DOCUMENT PASSAGE:
The planet, named WASP-96 b, orbits hellishly close to its sun-like host star in the southern sky constellation Phoenix. It takes just three-and-a-half days to make one lap around its parent star, circling just one-ninth of the distance between Mercury and the sun. Previous measurements indicated WASP-96 b has a temperature higher than 1,800 degrees Fahrenheit (1,000 degrees Celsius).
Astronomers discovered WASP-96 b in a ground-based survey in 2013, and initially thought the planet was free of cloud cover. But Webb’s data suggest otherwise.
Webb found evidence of “clouds and haze” in the atmosphere, NASA said.
WASP-96 b is one of more than 5,000 confirmed exoplanets in the Milky Way. It has half the mass of Jupiter but is 1.2 times larger in diameter, with a “puffy” structure unlike any planet in our solar system.
The Hubble Space Telescope has detected water vapor in an exoplanet atmosphere before, but Webb has the ability to more efficiently measure chemical composition in greater detail.
Stationed in orbit around a gravitationally stable balance point nearly a million miles (1.5 million kilometers) from Earth, the Webb telescope is the largest astronomical observatory ever put into space.

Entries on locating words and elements
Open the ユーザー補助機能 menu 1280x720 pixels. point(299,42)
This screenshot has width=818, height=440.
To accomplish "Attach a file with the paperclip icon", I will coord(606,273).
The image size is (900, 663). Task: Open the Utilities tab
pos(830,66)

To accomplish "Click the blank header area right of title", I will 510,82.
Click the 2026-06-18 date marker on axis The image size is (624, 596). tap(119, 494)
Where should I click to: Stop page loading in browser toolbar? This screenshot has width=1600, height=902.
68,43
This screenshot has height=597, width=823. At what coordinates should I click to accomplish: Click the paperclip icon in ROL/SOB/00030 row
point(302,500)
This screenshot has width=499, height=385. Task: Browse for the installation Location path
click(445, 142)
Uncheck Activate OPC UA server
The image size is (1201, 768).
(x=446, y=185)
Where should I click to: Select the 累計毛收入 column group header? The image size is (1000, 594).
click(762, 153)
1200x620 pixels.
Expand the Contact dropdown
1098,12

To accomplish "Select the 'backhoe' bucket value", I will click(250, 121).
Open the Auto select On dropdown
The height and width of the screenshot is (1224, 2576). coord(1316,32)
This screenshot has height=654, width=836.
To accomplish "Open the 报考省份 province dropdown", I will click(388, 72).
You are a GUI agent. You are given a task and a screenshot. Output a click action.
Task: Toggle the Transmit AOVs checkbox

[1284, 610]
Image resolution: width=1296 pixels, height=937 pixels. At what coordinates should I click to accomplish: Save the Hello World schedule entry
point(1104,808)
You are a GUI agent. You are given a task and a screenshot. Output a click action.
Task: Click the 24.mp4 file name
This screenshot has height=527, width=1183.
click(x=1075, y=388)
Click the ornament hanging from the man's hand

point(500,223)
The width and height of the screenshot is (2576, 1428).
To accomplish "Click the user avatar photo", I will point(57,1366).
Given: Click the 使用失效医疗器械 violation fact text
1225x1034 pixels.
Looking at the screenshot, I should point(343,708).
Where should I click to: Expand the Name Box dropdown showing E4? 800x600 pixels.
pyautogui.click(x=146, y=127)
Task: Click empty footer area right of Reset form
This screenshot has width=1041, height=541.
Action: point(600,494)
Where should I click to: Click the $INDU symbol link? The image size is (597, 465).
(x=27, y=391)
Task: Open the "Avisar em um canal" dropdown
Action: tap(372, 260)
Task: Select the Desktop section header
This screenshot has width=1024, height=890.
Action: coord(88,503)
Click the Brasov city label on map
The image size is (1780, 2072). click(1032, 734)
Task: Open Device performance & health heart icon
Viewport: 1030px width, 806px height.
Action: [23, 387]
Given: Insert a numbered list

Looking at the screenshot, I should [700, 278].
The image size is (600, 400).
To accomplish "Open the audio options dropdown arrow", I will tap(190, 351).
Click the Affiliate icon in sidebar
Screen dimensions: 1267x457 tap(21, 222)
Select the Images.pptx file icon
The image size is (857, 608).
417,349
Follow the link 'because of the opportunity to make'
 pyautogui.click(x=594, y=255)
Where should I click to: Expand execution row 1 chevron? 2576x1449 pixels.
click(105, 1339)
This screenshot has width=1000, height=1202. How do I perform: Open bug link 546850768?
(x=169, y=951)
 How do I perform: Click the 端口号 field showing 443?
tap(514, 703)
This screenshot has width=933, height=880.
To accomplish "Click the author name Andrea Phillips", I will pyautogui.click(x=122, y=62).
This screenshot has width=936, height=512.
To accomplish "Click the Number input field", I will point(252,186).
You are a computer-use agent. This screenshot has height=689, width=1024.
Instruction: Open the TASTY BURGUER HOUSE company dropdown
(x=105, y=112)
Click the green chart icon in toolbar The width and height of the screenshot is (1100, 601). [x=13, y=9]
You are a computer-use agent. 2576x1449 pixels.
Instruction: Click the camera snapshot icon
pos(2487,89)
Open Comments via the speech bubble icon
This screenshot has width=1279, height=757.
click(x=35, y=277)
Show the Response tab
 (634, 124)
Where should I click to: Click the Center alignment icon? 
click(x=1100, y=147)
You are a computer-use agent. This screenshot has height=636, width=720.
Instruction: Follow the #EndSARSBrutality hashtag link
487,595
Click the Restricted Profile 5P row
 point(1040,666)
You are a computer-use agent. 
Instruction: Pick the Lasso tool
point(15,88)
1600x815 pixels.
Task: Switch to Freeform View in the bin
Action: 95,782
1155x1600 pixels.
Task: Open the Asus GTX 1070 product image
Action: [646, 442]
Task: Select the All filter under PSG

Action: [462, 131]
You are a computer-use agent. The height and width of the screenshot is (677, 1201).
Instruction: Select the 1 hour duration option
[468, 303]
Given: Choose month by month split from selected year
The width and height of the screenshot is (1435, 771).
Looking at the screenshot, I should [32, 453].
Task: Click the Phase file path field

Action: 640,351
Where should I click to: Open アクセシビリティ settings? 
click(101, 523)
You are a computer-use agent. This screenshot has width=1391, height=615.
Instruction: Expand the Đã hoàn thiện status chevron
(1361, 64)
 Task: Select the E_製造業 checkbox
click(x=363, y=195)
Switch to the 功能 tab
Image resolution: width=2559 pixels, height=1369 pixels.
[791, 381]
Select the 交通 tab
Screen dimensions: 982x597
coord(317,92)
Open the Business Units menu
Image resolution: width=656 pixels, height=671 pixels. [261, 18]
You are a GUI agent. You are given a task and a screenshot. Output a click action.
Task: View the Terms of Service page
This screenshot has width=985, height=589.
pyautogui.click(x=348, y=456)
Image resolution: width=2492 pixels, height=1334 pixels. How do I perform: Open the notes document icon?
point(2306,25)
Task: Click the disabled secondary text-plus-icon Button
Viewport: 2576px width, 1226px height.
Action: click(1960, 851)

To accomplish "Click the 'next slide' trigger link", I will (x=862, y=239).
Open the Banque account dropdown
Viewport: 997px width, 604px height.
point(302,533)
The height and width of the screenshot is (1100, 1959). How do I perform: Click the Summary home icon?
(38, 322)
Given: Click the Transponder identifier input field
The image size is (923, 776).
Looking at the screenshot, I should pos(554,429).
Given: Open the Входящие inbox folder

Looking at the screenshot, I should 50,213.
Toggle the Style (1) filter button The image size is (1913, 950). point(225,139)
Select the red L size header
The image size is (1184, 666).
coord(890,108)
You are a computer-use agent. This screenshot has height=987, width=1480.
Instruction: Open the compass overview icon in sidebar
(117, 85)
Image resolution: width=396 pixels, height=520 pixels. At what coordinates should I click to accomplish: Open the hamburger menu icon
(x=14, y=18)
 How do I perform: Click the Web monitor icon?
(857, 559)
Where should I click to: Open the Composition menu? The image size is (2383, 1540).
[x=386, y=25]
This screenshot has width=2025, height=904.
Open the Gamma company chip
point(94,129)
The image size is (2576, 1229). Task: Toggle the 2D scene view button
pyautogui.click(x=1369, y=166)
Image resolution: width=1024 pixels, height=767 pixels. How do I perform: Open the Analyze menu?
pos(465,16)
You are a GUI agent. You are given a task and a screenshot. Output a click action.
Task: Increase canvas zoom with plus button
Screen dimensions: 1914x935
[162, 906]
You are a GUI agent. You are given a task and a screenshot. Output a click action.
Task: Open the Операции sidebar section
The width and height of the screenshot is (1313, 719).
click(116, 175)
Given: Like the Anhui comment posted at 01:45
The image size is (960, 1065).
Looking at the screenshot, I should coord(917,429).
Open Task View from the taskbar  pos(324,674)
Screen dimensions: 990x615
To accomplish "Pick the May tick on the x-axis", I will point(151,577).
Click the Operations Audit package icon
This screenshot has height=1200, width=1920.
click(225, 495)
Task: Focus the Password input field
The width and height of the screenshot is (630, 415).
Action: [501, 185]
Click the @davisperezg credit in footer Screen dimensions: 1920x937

EXERCISE BRIEF:
Reproduce the WASP-96 b passage word for word, starting at "The planet, named" and ending at "(1,000 degrees Celsius).".

ANSWER TO THIS TASK:
The planet, named WASP-96 b, orbits hellishly close to its sun-like host star in the southern sky constellation Phoenix. It takes just three-and-a-half days to make one lap around its parent star, circling just one-ninth of the distance between Mercury and the sun. Previous measurements indicated WASP-96 b has a temperature higher than 1,800 degrees Fahrenheit (1,000 degrees Celsius).